Но в педагогике изобретений у него нет. На партах возня. Тюляляй лупит книжкой Ходыря, а тот верещит каким-то животным. Киванов и Виванов (двум Ивановым для опознания прибавлена к фамилии буква от имени) роются в пачке бумаги, лежащей на столе, отыскивая листки в клетку для игры в крестики. Остальные — кто во что горазд. Тюрентий — это прозвище педагога — шипит, оскалившись, стучит ладонью о стол.

— Ш-ш-ш… Тиш-ше! Сядьте, пожалуйста, успокойтесь.

Это не действует. Шум.

У него все же есть и здесь маленькое изобретение. Тюрентий осторожно подходит к двери, выглядывает в зал и делает испуганное лицо.

— Ш-ш… Идет.

Это обозначает, что появился на горизонте зав. учебной частью. Водворяется условная тишина.

Тюрентий спрашивает пройденное. Вызывает по списку. Вызванный ломается, как красная девица.

— Не понял.

— Не успели выучить?

— Занят был.

— Ничего, ничего, ну хоть то, что знаете.

Нехотя встает ученик из-за парты и ворча тянется к доске.

— Рабочему теории не надо… Это для истребителей.

Начинает чертить детали машин. Чертит грязно, непонятно.

А Тюрентий, точно забыл обо всем, смотрит в окно задумчиво и напряженно.

В классе кто поживей играет в щелчки или рассказывает анекдот. Сонные приспособились на «камчатке» и дремлют.

У меня на таком уроке гостит книжка.

Тюрентий, вдруг до чего-то додумавшись, скрывается с места… Шаг к доске и начинает какой-то замысловатый подсчет.

Что-то гениальное колышется в его бровях.

— Молчок. Тюрентий изобретает.

Отвечавший у доски тихонько смывается. В такой момент Тюрентия можно заговорить.

— Товарищ Тюрен, что-нибудь новенькое изобрели?

Ходырь тянет подхалимским голоском. Тот, не отрываясь, бормочет:

— Да, да… Здесь интересное положение…

Потом отходит от доски и как художник щурится на цифры и заводит шарманку о своих изобретениях. Пока от натуги не захрипит звонок.

* * *

— Кто у вас?

— Дыр-доска! Любовь в лесу — живот на носу.

— А у нас бум-рататуй. Урок «трепалогии». Не то что у вас — технолог, топтатель дорог, читатель вывесок.

— Дай слесаренышу, чего он разоряется.

— А уши у рояля видал?

— Плюй, плюй, а то в левый глаз.

* * *

Второй урок — обществоведение.

Голова обществоведа и рыжий тертый портфель туго набиты газетными статьями, брошюрами, книгами. Он вечно куда-то торопится. Поэтому всегда в боевом снаряжении. Шарф, пальто, шляпу снимает в классе, чтобы за пять минут до звонка одеть. После разоблачения руки становятся беспокойными, голос агитаторским. Увлекается, спорит, доказывает. У обществоведа на подвижном лице застывшие, неподвижные глаза. Фабзавучник, не знающий урока, — плавает, захлебывается в этих глазах, ищет берега. Глаз обществоведа боятся, поэтому в его классе тише, чем у других.

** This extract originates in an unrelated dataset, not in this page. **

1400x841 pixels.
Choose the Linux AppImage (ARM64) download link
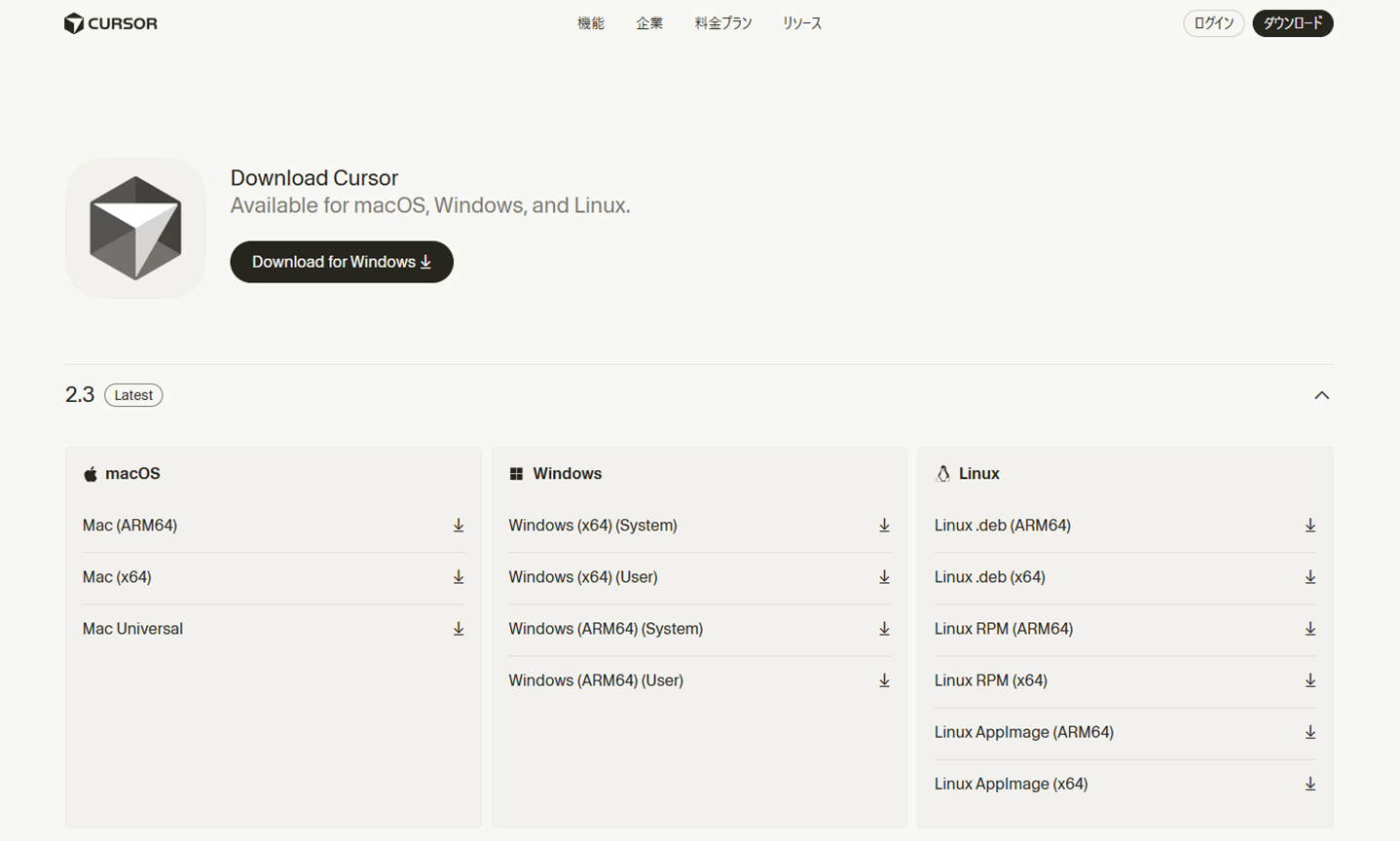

Обществовед вытаскивает из портфеля книги, крошечный блокнот и шлепает ими о стол.

— Так. Ну, товарищи, есть вопросы? Чем эта неделя смущает?

— Долго тянется очень, — жалуется Ходырь.

— Это к обществоведению не относится.

И хоть бы пошутил, а то нет.

— Значит двигаемся по курсу. Дежурным раздать книги. Откройте на девяносто третьей странице.

Из соседнего класса слышатся взрывы хохота, там определенно физики. Урок дяди Мити — фокусника. Многим хочется убежать от скучных «феодалов» туда, к «фокуснику». Тот сейчас с ужимками, подмигиванием интересное что-то рассказывает. Ходит по классу, часто выглядывает за дверь. За дверью иногда опасность бродит — грозный завуч.

У «фокусника» с фабзайцем бессловесная договоренность— не подводить друг друга. Если не хочется слушать физику, а это бывает чаще всего, так он с удовольствием расскажет интересну^р историю или десятый раз повторит опыты с гремучим газом.